[Opening Records shown section]

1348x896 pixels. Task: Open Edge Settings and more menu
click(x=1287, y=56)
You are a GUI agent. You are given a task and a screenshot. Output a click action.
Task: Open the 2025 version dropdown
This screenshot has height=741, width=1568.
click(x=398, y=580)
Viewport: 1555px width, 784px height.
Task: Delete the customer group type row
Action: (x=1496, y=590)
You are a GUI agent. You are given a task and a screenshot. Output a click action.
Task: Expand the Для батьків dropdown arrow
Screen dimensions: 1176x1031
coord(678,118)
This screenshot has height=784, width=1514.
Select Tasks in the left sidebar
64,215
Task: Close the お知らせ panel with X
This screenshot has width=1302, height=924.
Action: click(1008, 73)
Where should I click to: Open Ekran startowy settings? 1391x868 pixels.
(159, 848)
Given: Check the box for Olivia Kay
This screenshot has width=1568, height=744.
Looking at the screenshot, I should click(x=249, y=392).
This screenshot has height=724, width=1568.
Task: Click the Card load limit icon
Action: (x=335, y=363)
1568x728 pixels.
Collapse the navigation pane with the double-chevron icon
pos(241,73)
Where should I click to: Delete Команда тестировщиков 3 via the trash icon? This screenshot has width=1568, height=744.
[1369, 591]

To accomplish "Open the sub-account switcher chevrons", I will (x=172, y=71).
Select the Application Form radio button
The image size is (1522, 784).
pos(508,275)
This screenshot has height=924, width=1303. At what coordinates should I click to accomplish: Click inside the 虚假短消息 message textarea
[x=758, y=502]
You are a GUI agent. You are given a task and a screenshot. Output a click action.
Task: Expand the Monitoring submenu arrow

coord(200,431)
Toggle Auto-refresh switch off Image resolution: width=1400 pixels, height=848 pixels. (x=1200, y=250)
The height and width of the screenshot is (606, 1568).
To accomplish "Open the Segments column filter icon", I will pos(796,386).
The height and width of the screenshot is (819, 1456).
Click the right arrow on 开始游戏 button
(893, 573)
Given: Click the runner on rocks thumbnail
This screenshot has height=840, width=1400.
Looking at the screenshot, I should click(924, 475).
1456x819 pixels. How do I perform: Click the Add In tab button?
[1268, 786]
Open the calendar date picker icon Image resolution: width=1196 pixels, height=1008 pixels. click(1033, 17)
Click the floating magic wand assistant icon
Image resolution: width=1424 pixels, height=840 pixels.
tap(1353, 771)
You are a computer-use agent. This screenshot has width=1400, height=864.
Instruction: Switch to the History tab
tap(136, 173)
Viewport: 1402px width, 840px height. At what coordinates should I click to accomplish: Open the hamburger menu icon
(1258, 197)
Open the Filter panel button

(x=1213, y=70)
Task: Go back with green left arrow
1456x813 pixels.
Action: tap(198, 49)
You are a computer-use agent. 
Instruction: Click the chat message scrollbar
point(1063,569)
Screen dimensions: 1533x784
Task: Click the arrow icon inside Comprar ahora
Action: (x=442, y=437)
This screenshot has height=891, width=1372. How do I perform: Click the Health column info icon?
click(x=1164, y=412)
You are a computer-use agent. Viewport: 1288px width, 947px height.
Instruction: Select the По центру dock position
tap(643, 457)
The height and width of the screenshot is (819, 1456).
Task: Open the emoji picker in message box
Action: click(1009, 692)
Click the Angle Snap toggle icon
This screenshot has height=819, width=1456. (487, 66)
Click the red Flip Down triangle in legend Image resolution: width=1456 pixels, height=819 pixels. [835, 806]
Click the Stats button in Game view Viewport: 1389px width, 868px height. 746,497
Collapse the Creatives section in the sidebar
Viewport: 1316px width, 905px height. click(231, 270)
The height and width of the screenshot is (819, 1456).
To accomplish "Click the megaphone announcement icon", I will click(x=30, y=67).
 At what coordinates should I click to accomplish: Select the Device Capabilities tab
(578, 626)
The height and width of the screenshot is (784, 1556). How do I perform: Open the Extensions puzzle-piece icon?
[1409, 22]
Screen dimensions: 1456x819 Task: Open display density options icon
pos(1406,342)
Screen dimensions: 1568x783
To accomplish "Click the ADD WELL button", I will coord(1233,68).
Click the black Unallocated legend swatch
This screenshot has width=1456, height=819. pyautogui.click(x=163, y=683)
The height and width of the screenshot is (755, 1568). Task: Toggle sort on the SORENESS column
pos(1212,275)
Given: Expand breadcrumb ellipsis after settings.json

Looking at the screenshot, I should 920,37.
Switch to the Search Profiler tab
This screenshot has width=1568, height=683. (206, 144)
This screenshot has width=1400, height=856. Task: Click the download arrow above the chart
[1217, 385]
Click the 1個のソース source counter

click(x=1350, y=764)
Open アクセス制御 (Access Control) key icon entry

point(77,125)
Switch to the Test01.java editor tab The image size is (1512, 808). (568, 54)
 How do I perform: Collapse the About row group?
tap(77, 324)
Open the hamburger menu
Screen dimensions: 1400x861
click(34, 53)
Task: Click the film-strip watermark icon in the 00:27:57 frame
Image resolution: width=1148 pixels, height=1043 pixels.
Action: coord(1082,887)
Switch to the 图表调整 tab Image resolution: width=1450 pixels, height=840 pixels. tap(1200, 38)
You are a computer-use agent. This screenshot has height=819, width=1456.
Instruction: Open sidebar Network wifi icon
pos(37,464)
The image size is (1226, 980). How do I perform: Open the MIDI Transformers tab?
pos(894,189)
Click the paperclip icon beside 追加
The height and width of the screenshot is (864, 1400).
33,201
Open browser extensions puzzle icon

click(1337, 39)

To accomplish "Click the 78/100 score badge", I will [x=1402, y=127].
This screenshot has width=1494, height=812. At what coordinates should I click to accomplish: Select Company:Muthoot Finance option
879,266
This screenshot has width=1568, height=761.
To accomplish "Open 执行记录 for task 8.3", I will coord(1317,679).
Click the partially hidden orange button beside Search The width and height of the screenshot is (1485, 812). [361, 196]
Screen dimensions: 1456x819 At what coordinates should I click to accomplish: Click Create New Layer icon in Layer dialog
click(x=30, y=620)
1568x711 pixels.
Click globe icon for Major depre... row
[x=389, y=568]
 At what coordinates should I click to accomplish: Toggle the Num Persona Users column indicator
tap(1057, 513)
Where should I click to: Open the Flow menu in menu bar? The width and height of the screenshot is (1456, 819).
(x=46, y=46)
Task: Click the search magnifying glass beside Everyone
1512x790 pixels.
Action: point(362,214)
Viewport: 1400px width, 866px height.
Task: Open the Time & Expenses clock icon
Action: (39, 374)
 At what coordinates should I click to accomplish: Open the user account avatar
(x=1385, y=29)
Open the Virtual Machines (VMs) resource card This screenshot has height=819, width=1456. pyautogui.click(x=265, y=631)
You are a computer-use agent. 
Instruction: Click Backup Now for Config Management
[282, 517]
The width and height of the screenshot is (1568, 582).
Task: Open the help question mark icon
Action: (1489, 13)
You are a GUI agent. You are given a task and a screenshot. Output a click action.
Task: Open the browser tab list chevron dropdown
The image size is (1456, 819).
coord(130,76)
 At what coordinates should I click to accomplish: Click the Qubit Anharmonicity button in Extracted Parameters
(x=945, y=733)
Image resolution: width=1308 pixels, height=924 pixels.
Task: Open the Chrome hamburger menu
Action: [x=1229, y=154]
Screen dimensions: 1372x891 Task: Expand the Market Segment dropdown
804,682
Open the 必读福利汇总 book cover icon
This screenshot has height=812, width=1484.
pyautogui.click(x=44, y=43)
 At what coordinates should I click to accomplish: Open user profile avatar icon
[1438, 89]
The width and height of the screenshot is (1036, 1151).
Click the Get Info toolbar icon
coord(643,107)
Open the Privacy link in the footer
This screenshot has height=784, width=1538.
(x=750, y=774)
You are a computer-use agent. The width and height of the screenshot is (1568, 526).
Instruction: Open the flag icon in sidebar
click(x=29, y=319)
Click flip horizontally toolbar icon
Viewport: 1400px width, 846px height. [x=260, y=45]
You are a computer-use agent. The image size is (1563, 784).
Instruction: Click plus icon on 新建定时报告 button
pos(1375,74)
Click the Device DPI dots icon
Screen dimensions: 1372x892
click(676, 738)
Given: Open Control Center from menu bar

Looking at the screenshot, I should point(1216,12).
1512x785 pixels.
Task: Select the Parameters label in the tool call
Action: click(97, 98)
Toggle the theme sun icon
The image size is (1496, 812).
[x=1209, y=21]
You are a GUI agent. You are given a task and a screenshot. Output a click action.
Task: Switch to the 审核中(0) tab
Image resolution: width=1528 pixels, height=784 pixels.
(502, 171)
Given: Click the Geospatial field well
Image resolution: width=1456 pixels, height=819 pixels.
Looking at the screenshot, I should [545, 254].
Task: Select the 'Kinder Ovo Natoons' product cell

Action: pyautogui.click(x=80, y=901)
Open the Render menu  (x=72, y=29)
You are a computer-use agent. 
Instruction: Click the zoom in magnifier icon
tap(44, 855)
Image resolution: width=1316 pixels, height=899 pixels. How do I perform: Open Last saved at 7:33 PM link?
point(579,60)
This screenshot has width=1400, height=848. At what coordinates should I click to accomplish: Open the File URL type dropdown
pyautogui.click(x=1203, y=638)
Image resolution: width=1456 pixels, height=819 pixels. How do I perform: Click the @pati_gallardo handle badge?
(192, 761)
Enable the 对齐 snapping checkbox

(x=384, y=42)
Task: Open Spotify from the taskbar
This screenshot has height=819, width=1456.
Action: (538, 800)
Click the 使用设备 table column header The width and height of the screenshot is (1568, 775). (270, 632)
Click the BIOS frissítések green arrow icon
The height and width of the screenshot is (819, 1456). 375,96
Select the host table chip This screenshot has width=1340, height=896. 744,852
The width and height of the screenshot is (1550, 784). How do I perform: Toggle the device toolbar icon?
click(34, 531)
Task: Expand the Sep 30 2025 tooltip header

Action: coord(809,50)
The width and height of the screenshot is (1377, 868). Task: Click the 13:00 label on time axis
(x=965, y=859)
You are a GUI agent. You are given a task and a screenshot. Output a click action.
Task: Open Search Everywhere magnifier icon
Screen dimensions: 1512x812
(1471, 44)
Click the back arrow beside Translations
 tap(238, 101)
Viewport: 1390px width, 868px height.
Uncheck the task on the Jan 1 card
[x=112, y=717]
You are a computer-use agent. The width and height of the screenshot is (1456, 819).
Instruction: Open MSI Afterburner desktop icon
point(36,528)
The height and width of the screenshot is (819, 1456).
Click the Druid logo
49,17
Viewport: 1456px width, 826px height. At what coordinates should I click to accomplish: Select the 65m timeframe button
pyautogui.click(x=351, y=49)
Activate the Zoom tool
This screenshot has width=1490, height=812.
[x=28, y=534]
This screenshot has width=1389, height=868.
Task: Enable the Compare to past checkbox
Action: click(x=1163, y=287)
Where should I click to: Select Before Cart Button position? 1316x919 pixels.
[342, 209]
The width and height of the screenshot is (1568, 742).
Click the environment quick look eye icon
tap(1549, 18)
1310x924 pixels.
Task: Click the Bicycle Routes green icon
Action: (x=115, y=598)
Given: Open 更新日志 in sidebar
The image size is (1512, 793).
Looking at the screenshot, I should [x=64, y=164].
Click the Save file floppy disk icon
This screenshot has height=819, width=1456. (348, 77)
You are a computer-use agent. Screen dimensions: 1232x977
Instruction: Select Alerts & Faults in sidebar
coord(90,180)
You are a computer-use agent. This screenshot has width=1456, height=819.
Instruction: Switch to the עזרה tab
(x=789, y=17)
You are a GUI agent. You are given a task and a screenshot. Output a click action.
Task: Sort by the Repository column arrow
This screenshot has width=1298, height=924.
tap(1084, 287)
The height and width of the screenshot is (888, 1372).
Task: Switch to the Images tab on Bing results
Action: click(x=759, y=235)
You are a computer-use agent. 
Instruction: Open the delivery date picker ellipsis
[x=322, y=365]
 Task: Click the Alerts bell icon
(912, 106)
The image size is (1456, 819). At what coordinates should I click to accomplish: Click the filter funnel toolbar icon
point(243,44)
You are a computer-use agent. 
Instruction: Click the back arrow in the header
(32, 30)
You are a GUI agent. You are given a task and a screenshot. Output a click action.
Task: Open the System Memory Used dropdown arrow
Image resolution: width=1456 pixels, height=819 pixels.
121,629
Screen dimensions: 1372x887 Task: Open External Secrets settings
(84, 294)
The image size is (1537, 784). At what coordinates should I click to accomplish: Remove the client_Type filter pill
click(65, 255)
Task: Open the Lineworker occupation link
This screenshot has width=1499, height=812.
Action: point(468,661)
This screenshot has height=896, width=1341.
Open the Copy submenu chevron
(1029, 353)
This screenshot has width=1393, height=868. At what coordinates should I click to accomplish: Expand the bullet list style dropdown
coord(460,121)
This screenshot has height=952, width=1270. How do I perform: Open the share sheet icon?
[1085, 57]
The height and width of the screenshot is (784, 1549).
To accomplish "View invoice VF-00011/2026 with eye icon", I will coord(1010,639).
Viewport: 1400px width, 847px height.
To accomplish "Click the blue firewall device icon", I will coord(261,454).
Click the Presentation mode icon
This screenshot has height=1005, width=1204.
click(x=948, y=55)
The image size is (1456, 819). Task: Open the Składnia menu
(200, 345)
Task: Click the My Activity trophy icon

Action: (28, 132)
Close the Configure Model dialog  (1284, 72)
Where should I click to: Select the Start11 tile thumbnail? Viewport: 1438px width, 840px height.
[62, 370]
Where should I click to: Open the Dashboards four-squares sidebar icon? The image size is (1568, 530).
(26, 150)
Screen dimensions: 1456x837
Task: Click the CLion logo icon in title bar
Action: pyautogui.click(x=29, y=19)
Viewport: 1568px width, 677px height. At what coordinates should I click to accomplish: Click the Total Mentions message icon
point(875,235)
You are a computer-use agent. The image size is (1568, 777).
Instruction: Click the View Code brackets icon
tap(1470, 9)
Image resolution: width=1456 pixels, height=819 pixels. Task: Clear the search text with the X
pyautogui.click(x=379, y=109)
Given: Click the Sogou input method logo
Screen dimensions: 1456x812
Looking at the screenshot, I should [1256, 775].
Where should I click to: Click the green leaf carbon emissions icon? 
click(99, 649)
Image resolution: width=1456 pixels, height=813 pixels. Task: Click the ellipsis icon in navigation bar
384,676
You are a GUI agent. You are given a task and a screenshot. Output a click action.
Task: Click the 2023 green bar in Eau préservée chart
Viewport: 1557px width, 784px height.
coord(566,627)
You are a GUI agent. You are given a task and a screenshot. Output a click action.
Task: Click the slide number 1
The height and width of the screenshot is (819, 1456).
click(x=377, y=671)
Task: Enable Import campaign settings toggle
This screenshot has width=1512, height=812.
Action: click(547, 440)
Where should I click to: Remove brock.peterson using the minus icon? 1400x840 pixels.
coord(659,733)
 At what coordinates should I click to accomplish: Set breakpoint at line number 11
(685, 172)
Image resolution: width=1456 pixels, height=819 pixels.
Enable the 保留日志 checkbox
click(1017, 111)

[Closing Records shown section]

* What the task asks *
The answer must be one number: how many lines in the records above contain "will".

* Answer to this task *
8